The coastal forests of California are the foundational forests of my imagination; the landscapes which are written bone-deep on me – the ones that don’t just fill my dreams, but scent them too. While I can identify far more plants in that ecosystem than in others, even the ones I don’t know the names of, or uses for, are familiar to me. I have seen them season to season, in all moments of their growth and death.
|Hoh Rainforest, WA|
In visiting that forest, I am reminded of how little I know the forests of the Pacific Northwest. There I am a visitor, who marvels at the sights but does not yet know the language.
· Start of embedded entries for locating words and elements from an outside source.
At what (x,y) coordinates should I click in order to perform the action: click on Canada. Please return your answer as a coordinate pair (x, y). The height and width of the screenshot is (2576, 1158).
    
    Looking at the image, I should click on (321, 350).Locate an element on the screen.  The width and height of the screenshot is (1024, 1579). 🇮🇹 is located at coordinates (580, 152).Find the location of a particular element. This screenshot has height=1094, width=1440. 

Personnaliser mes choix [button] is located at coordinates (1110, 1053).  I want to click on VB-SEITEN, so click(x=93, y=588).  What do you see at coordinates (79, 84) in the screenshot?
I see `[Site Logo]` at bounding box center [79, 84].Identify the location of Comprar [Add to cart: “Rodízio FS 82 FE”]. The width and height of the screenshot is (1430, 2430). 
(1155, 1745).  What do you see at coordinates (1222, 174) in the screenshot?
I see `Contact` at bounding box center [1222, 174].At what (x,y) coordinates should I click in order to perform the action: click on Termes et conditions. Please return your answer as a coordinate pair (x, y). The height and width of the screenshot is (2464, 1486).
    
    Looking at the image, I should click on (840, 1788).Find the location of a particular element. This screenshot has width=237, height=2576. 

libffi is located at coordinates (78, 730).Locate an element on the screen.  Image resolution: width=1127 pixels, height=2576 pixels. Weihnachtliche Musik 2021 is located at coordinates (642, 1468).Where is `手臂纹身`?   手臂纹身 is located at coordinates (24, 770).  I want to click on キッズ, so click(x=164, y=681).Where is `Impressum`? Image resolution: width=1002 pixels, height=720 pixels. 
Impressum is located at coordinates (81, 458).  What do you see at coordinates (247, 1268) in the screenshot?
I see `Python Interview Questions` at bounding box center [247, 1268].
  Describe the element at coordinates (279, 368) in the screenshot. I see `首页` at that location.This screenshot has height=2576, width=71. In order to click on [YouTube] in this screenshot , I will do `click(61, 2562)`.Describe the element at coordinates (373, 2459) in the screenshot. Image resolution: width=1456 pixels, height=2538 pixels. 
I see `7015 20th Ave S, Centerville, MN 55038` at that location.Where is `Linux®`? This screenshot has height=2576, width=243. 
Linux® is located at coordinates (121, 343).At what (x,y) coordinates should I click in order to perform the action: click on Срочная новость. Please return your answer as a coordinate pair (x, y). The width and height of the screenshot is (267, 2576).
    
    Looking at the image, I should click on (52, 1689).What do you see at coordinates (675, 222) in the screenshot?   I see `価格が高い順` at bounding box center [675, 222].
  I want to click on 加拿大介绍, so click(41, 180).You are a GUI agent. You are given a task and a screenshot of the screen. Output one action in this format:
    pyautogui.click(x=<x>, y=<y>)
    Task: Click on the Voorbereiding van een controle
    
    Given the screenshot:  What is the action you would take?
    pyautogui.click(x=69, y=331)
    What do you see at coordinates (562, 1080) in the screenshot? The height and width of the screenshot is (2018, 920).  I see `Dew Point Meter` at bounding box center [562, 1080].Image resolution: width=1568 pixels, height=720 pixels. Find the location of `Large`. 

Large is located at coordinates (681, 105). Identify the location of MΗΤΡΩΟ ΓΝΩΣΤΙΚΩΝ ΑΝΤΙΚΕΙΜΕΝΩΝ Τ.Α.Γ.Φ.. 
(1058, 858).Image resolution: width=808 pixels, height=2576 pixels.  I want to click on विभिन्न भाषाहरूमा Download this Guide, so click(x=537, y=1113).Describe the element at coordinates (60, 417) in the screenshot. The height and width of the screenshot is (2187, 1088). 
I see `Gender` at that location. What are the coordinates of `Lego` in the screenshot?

In a strange sense the forests of the North are more accessible to me through the mediums of literature, photography or film. In California the woods are familiar because they are inside of me. Where I live now the experience of the forest takes the reinterpretation of the artist’s eye, my own or someone else’s, to allow me to recognize that what I am seeing corresponds to something I know.
|Me, playing dryad|
The Forest that lies at the heart of Idhua grows from that soil that grows the redwoods carpeted with wood sorrel; the tangle of hazel, thimbleberry and bramble that shadows a trickling creek. The first description of the Forest I wrote (when I was in my early twenties) was both consciously and unconsciously the woods I walked in:
It was well after midday when she came to the first of the great trees. It reached up and up in majestic grandeur towards the soft sky, high above. Her heart leapt and she stopped to look more closely at the vast ancient tree. There was a rich, sharp fragrance in the air of bark and leaf. The dizzying height made her feel as though she were but a mouse creeping through a vast, living cathedral. She walked in silence between them and at last, when the light was turning rich and golden, she came to a grove of giants that grew in a circle and in the center of them was a mossy mound.
|My sister, playing dryad|
The Forest of Idhua, besides being infused with enchantment, stretches from northern mountains wrapped in ice, to southern lakes, shimmering under a brilliant sun. My intention is that it contains many different forests – from cedar to redwood, from oak to maple – yet, I think it is inescapable that its primeval layer this first forest of my memory. C. S. Lewis wrote that a reader “does not despise real woods because he has read of enchanted woods: the reading makes all real woods a little enchanted” (29-30). It is an interactive process for me, as a reader, writer and lover of trees; it is impossible to say whether the enchantment springs first from the forest itself, the trees I read about or those that grow in my imagination.
Lewis, C. S. Of Other Worlds: Essays and Stories. 2002. Boston: Mariner Books.